Ces ponts définitifs doivent être construits avec une extrême solidité. Il est bon de faire en pierre de taille tous les revêtements susceptibles d’être mouillés par les eaux, ou atteints par les projections des blocs, et il faut donner à ces pierres une forte queue. L’expérience a prouvé que les revêtements en moellons étaient souvent rongés et arrachés[1]. — Il faut avoir le soin de ne laisser aucune arête saillante dans les appareils extérieurs : elle serait bientôt détruite par le choc des pierres. Ainsi, on arrondira l’arête extérieure du socle, ordinairement rectangulaire ; le dé des murs en aile, au lieu d’être cubique, formera un retour courbe ; l’arête même de la voûte sera épannelée sur 0,10 m de chaque côté. Les assises du socle seront cramponnées, etc., etc.[2].

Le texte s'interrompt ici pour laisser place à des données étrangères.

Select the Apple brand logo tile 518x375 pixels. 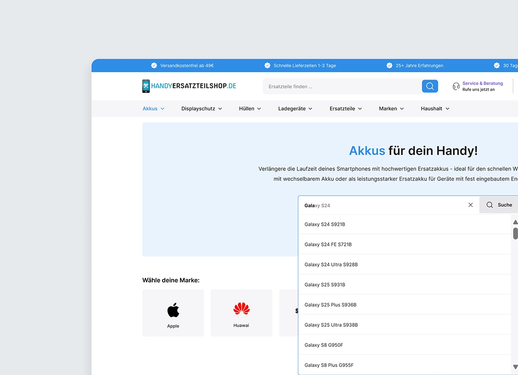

C’est le radier surtout qu’il importe de fortifier. Les radiers périssent presque toujours par l’affouillement qui se fait à leur aval. Il faut jeter là, et jusqu’à une assez grande distance du mur de chute, des gros blocs, contenus par quelques pieux battus. On peut aussi enchaîner les blocs les uns aux autres par des anneaux en fer[2]. — C’est une faute de faire le radier de niveau : si d’un côté on diminue par là la pente sous l’arche, on forme de l’autre côté une chute à l’aval, et de plus, le pont est exposé à être obstrué par les alluvions des eaux ordinaires. Il est préférable de faire suivre au radier la pente naturelle du lit. Il est bon aussi de le faire très-concave, afin que les eaux, à mesure qu’elles diminuent de vo-

  1. Aux ponts de Chaumatéron, — de Bramafam.
  2. a et b Pont du Rabioux.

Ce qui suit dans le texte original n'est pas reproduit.